Cooper Crisis: Governor’s Refusal to Sign Budget Holds Up Hurricane Relief

RALEIGH – Entering the last week of July, the first month of a new fiscal year for the State of North Carolina, we are still without a state budget. Well, to be precise, the General Assembly passed a biennial budget, yet Governor Roy Cooper is refuses to sign a budget that doesn’t include an expansion of Medicaid in the Old North State.

Republican legislative leaders, meanwhile, continue pointing out what is caught in the cross-hairs of this crisis manufactured by Cooper.

Teacher raises, business tax cuts, school construction funding are some of those things being blocked by Cooper’s political obstinacy. Republican lawmakers, who have even promised to hold a special session to consider Cooper’s Medicaid demands, kept beating the drum Tuesday.
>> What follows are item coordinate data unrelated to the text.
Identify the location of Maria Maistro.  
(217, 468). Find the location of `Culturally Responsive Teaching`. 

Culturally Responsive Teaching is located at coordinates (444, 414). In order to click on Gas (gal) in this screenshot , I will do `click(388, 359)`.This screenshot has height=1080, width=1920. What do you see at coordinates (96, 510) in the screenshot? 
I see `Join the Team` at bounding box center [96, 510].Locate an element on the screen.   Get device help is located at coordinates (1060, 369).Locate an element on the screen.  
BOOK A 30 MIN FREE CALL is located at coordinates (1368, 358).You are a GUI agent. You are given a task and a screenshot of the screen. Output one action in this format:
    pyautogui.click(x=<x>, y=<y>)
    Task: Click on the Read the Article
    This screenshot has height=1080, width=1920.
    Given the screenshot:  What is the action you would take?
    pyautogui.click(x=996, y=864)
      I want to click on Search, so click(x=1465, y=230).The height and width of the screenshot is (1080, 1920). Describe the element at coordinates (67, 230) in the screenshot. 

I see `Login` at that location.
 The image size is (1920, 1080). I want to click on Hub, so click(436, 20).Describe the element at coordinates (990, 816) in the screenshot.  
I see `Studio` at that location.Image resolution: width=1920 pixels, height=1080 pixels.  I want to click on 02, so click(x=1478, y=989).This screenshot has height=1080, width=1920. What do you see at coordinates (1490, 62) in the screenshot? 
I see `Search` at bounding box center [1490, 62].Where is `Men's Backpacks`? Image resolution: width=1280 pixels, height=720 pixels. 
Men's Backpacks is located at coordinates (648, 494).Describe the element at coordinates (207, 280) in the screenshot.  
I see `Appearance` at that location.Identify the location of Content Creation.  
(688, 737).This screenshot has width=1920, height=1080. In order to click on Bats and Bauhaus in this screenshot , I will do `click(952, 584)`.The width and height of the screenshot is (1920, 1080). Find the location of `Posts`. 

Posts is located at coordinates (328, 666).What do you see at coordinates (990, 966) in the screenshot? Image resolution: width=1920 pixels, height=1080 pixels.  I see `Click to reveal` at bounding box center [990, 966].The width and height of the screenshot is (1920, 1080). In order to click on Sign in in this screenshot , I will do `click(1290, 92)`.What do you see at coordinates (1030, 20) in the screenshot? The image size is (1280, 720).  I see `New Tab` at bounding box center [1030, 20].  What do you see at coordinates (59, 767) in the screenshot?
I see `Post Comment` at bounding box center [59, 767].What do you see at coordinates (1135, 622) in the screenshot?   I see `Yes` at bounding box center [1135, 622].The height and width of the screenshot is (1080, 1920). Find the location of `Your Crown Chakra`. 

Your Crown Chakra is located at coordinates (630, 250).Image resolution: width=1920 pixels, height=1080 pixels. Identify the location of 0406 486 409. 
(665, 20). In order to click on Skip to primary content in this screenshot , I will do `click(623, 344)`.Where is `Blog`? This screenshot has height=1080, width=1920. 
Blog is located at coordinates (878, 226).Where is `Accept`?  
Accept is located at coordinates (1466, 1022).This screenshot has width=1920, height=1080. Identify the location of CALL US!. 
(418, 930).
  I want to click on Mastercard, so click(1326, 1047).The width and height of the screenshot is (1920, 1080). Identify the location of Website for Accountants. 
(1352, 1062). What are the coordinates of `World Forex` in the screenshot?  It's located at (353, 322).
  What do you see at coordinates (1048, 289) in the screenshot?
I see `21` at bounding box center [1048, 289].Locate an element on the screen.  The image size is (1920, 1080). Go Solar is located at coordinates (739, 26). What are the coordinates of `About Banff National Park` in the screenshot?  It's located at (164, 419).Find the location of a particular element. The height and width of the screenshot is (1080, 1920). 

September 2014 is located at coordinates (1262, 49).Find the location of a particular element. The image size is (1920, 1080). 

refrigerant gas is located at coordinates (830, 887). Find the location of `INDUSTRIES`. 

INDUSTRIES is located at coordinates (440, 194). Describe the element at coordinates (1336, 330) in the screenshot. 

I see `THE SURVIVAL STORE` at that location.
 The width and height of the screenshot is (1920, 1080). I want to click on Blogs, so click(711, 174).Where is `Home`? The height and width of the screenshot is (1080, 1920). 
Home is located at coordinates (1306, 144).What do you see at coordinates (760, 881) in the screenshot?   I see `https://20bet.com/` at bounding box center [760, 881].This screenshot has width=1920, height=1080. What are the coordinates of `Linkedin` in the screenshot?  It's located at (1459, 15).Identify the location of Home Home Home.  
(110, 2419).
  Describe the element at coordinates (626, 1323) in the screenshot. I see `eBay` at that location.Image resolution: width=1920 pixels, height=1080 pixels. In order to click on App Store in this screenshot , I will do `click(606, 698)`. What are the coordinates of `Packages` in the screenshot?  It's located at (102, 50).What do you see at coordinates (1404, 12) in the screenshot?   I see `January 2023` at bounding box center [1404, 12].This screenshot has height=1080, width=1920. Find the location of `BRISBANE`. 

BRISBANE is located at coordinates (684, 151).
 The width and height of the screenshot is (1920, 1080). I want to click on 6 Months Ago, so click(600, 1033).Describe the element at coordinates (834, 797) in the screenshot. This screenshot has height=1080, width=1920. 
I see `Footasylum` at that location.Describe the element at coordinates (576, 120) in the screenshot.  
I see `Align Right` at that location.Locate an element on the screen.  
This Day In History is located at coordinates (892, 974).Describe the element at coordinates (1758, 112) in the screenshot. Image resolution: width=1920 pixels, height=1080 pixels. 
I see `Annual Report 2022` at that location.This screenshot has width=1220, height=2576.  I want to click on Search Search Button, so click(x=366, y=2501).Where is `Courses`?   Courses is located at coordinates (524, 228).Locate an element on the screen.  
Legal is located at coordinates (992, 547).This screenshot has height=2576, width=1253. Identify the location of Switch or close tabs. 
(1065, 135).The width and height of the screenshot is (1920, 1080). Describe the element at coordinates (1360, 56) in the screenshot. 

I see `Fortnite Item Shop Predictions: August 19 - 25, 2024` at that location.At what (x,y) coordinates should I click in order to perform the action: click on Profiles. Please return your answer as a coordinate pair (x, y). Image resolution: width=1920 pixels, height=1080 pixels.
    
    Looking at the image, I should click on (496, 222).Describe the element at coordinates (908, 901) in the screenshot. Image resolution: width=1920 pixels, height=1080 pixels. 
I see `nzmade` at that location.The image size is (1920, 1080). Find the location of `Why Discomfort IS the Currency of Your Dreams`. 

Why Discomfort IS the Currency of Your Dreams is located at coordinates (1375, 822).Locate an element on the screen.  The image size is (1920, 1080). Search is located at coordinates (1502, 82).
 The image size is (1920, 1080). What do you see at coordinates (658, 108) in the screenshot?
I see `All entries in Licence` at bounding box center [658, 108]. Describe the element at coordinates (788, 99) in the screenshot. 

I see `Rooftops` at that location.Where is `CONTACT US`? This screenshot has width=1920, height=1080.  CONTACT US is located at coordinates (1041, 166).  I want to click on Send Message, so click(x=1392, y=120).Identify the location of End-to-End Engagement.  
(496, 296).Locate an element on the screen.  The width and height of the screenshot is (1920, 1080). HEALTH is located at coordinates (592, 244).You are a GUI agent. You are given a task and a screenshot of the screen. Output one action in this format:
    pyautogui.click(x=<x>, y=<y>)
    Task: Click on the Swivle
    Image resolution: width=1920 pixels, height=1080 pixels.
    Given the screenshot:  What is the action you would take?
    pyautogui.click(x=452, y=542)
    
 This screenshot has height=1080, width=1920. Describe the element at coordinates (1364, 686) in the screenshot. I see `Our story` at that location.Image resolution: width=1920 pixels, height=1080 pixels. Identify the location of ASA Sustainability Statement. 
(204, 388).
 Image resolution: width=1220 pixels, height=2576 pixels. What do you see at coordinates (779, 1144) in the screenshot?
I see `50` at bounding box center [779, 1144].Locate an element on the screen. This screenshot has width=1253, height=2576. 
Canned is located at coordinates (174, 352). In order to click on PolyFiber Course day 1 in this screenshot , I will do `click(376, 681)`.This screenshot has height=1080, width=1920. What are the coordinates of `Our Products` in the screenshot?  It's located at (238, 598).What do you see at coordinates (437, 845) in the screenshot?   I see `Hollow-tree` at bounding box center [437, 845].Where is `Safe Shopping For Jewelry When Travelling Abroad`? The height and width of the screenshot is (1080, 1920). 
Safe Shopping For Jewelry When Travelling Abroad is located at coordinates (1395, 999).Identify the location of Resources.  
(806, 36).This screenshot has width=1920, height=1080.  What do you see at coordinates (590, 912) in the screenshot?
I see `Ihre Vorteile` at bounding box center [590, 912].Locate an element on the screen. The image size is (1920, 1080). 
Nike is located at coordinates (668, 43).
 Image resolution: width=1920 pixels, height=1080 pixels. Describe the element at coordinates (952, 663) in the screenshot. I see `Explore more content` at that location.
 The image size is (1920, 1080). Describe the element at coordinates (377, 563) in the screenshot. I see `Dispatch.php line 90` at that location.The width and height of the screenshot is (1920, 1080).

It has been 25 days since Governor Cooper vetoed the bipartisan $24 billion state budget because it does not include his demands for expanding government-run Medicaid in North Carolina. In the meantime, the Governor’s “Medicaid-or-nothing” strategy on the budget is denying key resources to those in need, especially in rural communities across North Carolina.
Deputy House Majority Leader Brenden Jones (R-Columbus), whose community is still waiting for hurricane recovery assistance from the Cooper Administration, slammed the Governor for holding the budget hostage and once again putting partisan politics ahead of the people of rural North Carolina (emphasis added):
It is beyond frustrating that the Governor would choose to play politics with something as important as our state’s budget, which includes critical resources for things like hurricane recovery for our rural communities. My community is still waiting for the Governor to deliver funds for Hurricane Matthew nearly three years after the storm made landfall. Yet, he is willing to use these much needed resources as leverage to force Medicaid expansion. This marks a new low for the Governor and I hope the people of rural North Carolina do not forget.
As mentioned above, Republican leaders continue to ask the Governor to have a separate debate on Medicaid expansion – and not tie it together with something as important as the state’s budget. They point to the fact that the budget passed by the General Assembly already includes a special provision that allows the Governor to call the legislature back for a special session this fall to discuss health care and Medicaid expansion.
Cooper may have thought he had the leverage, especially with all of the Left-leaning media helping him spin the anti-Republican narrative, to force Republican majorities into concessions for fear of having a budget standoff. He seems to have underestimated them, and Republican voters should be at least a little encouraged that the legislative leadership is taking a stand and digging their heels in.
And they can afford to stand their ground. Even with out a budget, funding for state programs and things like teacher salaries continues at previous budget levels. The last thing they should do is capitulate to Cooper’s Big Government demands.
Still, assuming the budget standoff is resolved, there is some worry that Republicans in the General Assembly, the House in particular, are a little too sympathetic to the notion of expanding healthcare entitlements in the Old North State. That bridge will be crossed when they get to it, but for now it seems to be a game of who blinks first.